Imagine having servants and motoring to one's country house. Or having a dressmaker or tailor to fit one's clothes. Eating dainty morsels at a long, polished table with footmen to meet one's every whim. Or picnics of ham and tongue sandwiches washed down with lashings of ginger beer. Think Enid Blyton and Evelyn Waugh. Or Agatha Christie with the butler killing the master with the candlestick in the drawing room. Or was that Cluedo?

Earlier this month we had the opportunity to visit and have luncheon (how could one have mere lunch in such a setting?) at Carrick Hill House, on the outskirts of Adelaide.

Carrick House was one of the homes of Edward and Ursula Hayward -- they had numerous properties including a townhouse in Mayfair, London.

"The beautiful Carrick Hill estate was the result of the marriage, in 1935, of
members of two of Adelaide's most prominent families. Edward (Bill) Hayward was a son of the wealthy merchant family that for more than 100 years owned John Martin's Ltd, once Adelaide's greatest department store. His bride, Ursula Barr Smith, was a daughter of an even wealthier family of pastoralists.

Ursula's father gave the couple the land on which Carrick Hill now stands as a wedding present. During their year-long honeymoon they acquired much of the sixteenth, seventeenth and eighteenth-century panelling, doors, staircases and windows from the demolition sale of Beaudesert, a Tudor mansion in Staffordshire, England.

A family friend, Adelaide architect, James Irwin, designed the house around these fittings, and while the overall appearance is of a seventeenth-century English manor house, it incorporates all 'the latest' in 1930's technology. Oak panelling and pewter light fittings happily blend with heated towel rails, ensuite bathrooms and intercom systems."

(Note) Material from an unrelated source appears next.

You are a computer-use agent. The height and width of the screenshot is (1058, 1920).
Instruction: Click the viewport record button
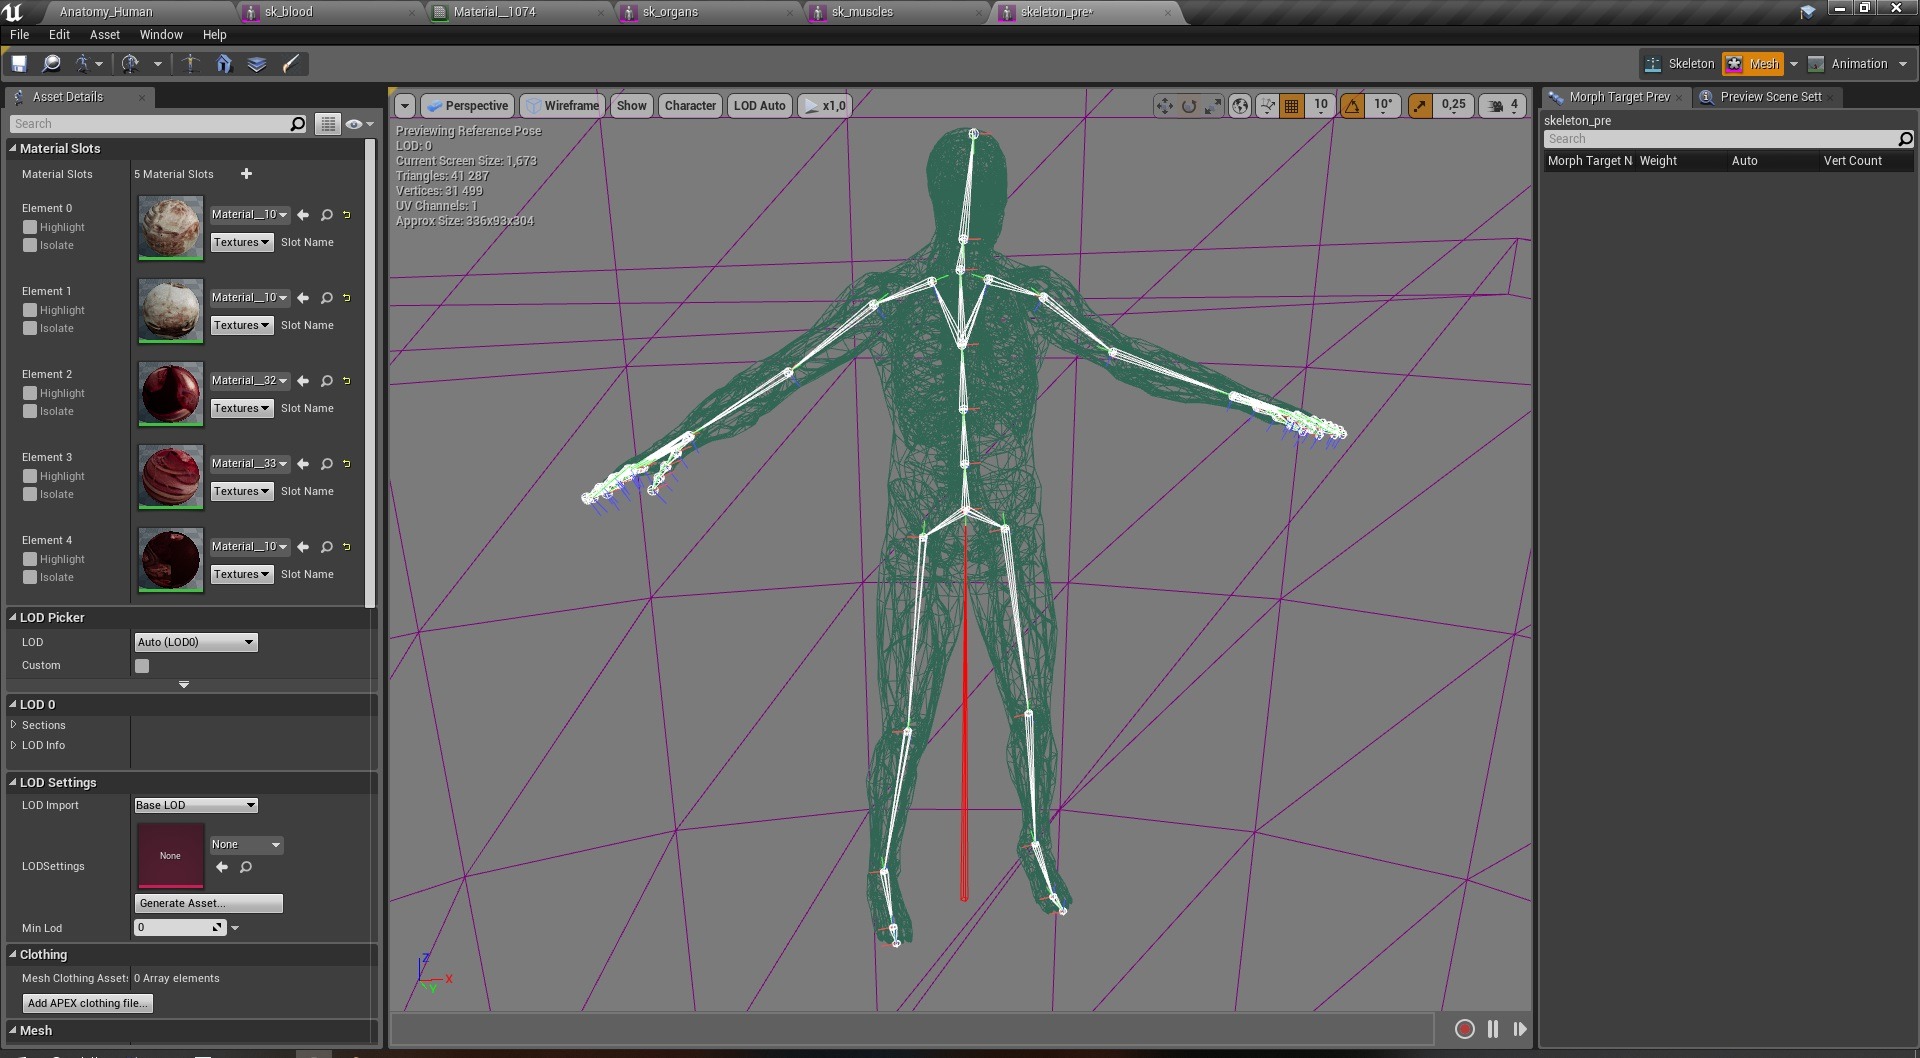click(1464, 1029)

One interesting feature is that the kitchen is next-door to the dining room; a truly 'modern' feature in the 1930s. The maids must have been thrilled not to have to carry steaming dishes up stairs, down long corridors, or into the house from an outside kitchen.

Unfortunately, I was unable to take pictures inside the house as cameras were banned, though there are pictures on the website.

Another delight of Carrick Hill is the children's literary tour through the gardens. All visiting children are given a map and encouraged to find places from their favourite English children's stories.

Some of the sights on the literary tour were a hobbit house,

the bridge from billygoats gruff,

a Narnian lamp post amongst the trees,

Charlotte's web on which to climb (that's my daughter on the web)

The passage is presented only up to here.